(Stored data entries)
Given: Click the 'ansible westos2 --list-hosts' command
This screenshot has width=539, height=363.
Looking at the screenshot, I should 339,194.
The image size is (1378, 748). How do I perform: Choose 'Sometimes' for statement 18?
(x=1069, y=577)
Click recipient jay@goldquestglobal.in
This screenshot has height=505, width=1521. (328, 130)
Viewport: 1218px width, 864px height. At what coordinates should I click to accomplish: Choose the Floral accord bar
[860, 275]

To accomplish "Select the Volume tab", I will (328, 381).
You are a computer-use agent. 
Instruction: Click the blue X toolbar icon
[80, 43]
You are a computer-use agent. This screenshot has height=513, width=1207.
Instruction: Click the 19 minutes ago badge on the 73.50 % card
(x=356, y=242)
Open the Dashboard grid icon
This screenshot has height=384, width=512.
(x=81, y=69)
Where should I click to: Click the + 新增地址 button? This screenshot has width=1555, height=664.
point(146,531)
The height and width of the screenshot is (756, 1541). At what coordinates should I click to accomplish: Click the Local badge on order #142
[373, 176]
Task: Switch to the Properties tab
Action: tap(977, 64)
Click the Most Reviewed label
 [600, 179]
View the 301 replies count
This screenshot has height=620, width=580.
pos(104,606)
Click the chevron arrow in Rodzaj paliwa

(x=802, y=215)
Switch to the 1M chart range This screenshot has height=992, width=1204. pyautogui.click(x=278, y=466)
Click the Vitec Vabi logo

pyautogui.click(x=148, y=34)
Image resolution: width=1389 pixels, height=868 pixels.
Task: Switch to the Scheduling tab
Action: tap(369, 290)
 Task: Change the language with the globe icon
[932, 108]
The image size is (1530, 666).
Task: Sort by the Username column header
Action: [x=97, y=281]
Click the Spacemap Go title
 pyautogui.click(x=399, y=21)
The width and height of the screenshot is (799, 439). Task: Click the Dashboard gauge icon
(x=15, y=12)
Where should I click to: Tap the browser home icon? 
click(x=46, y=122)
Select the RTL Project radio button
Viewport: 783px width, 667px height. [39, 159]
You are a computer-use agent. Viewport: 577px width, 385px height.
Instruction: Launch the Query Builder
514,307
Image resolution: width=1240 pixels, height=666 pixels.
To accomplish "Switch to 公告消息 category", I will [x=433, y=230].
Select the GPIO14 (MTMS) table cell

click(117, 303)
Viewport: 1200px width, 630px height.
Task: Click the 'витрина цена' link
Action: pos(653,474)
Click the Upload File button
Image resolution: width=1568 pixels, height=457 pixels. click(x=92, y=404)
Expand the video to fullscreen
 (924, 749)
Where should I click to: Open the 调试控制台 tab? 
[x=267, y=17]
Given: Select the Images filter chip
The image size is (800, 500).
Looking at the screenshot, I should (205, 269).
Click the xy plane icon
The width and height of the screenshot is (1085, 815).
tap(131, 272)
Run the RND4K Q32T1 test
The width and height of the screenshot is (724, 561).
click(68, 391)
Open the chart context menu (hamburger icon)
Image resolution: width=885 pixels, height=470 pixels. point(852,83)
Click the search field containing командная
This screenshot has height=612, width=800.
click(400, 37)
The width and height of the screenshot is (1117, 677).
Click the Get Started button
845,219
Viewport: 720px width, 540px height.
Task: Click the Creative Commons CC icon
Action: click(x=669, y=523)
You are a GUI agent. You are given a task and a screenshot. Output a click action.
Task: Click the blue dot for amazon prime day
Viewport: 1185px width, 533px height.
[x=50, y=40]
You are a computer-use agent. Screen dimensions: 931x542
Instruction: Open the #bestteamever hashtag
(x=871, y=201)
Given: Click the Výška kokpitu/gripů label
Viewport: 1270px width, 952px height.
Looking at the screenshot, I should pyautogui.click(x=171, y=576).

• What you will do
Could you repeat every record above exactly as it appears?

• Result below
Given: Click the 'ansible westos2 --list-hosts' command
This screenshot has width=539, height=363.
Looking at the screenshot, I should 339,194.
The image size is (1378, 748). How do I perform: Choose 'Sometimes' for statement 18?
(x=1069, y=577)
Click recipient jay@goldquestglobal.in
This screenshot has height=505, width=1521. (328, 130)
Viewport: 1218px width, 864px height. At what coordinates should I click to accomplish: Choose the Floral accord bar
[860, 275]

To accomplish "Select the Volume tab", I will (328, 381).
You are a computer-use agent. 
Instruction: Click the blue X toolbar icon
[80, 43]
You are a computer-use agent. This screenshot has height=513, width=1207.
Instruction: Click the 19 minutes ago badge on the 73.50 % card
(x=356, y=242)
Open the Dashboard grid icon
This screenshot has height=384, width=512.
(x=81, y=69)
Where should I click to: Click the + 新增地址 button? This screenshot has width=1555, height=664.
point(146,531)
The height and width of the screenshot is (756, 1541). At what coordinates should I click to accomplish: Click the Local badge on order #142
[373, 176]
Task: Switch to the Properties tab
Action: tap(977, 64)
Click the Most Reviewed label
 [600, 179]
View the 301 replies count
This screenshot has height=620, width=580.
pos(104,606)
Click the chevron arrow in Rodzaj paliwa

(x=802, y=215)
Switch to the 1M chart range This screenshot has height=992, width=1204. pyautogui.click(x=278, y=466)
Click the Vitec Vabi logo

pyautogui.click(x=148, y=34)
Image resolution: width=1389 pixels, height=868 pixels.
Task: Switch to the Scheduling tab
Action: tap(369, 290)
 Task: Change the language with the globe icon
[932, 108]
The image size is (1530, 666).
Task: Sort by the Username column header
Action: [x=97, y=281]
Click the Spacemap Go title
 pyautogui.click(x=399, y=21)
The width and height of the screenshot is (799, 439). Task: Click the Dashboard gauge icon
(x=15, y=12)
Where should I click to: Tap the browser home icon? 
click(x=46, y=122)
Select the RTL Project radio button
Viewport: 783px width, 667px height. [39, 159]
You are a computer-use agent. Viewport: 577px width, 385px height.
Instruction: Launch the Query Builder
514,307
Image resolution: width=1240 pixels, height=666 pixels.
To accomplish "Switch to 公告消息 category", I will [x=433, y=230].
Select the GPIO14 (MTMS) table cell

click(117, 303)
Viewport: 1200px width, 630px height.
Task: Click the 'витрина цена' link
Action: pos(653,474)
Click the Upload File button
Image resolution: width=1568 pixels, height=457 pixels. click(x=92, y=404)
Expand the video to fullscreen
 (924, 749)
Where should I click to: Open the 调试控制台 tab? 
[x=267, y=17]
Given: Select the Images filter chip
The image size is (800, 500).
Looking at the screenshot, I should (205, 269).
Click the xy plane icon
The width and height of the screenshot is (1085, 815).
tap(131, 272)
Run the RND4K Q32T1 test
The width and height of the screenshot is (724, 561).
click(68, 391)
Open the chart context menu (hamburger icon)
Image resolution: width=885 pixels, height=470 pixels. point(852,83)
Click the search field containing командная
This screenshot has height=612, width=800.
click(400, 37)
The width and height of the screenshot is (1117, 677).
Click the Get Started button
845,219
Viewport: 720px width, 540px height.
Task: Click the Creative Commons CC icon
Action: click(x=669, y=523)
You are a GUI agent. You are given a task and a screenshot. Output a click action.
Task: Click the blue dot for amazon prime day
Viewport: 1185px width, 533px height.
[x=50, y=40]
You are a computer-use agent. Screen dimensions: 931x542
Instruction: Open the #bestteamever hashtag
(x=871, y=201)
Given: Click the Výška kokpitu/gripů label
Viewport: 1270px width, 952px height.
Looking at the screenshot, I should pyautogui.click(x=171, y=576).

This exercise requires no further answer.